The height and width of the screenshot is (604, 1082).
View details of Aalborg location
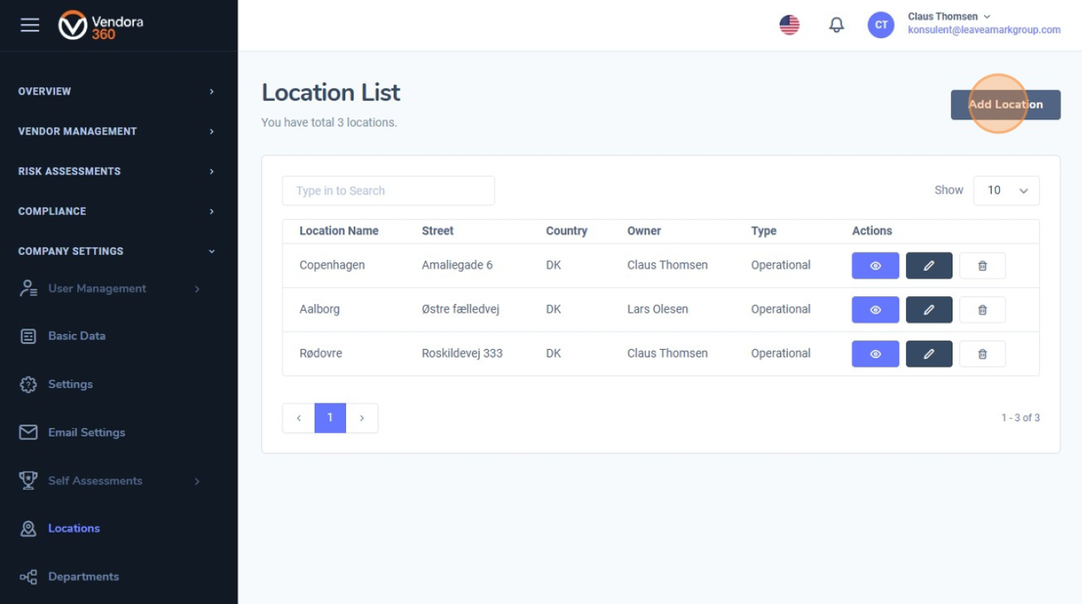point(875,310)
——
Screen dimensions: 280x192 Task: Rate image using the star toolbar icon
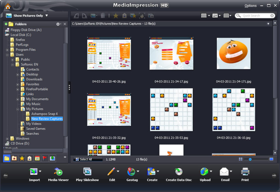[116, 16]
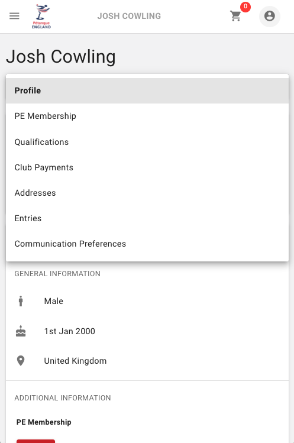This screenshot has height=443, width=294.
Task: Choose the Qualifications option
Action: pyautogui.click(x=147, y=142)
——
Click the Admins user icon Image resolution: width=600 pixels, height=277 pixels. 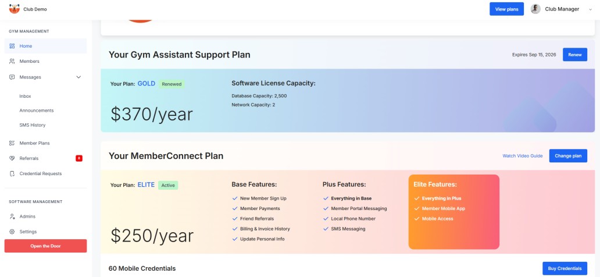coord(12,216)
——
Identify every line in the items above that contains the string "Task" and copy those lines. Case counts.

OUTPUT BELOW
Screen dimensions: 280x192 Task: Rate image using the star toolbar icon
Task: Choose the Qualifications option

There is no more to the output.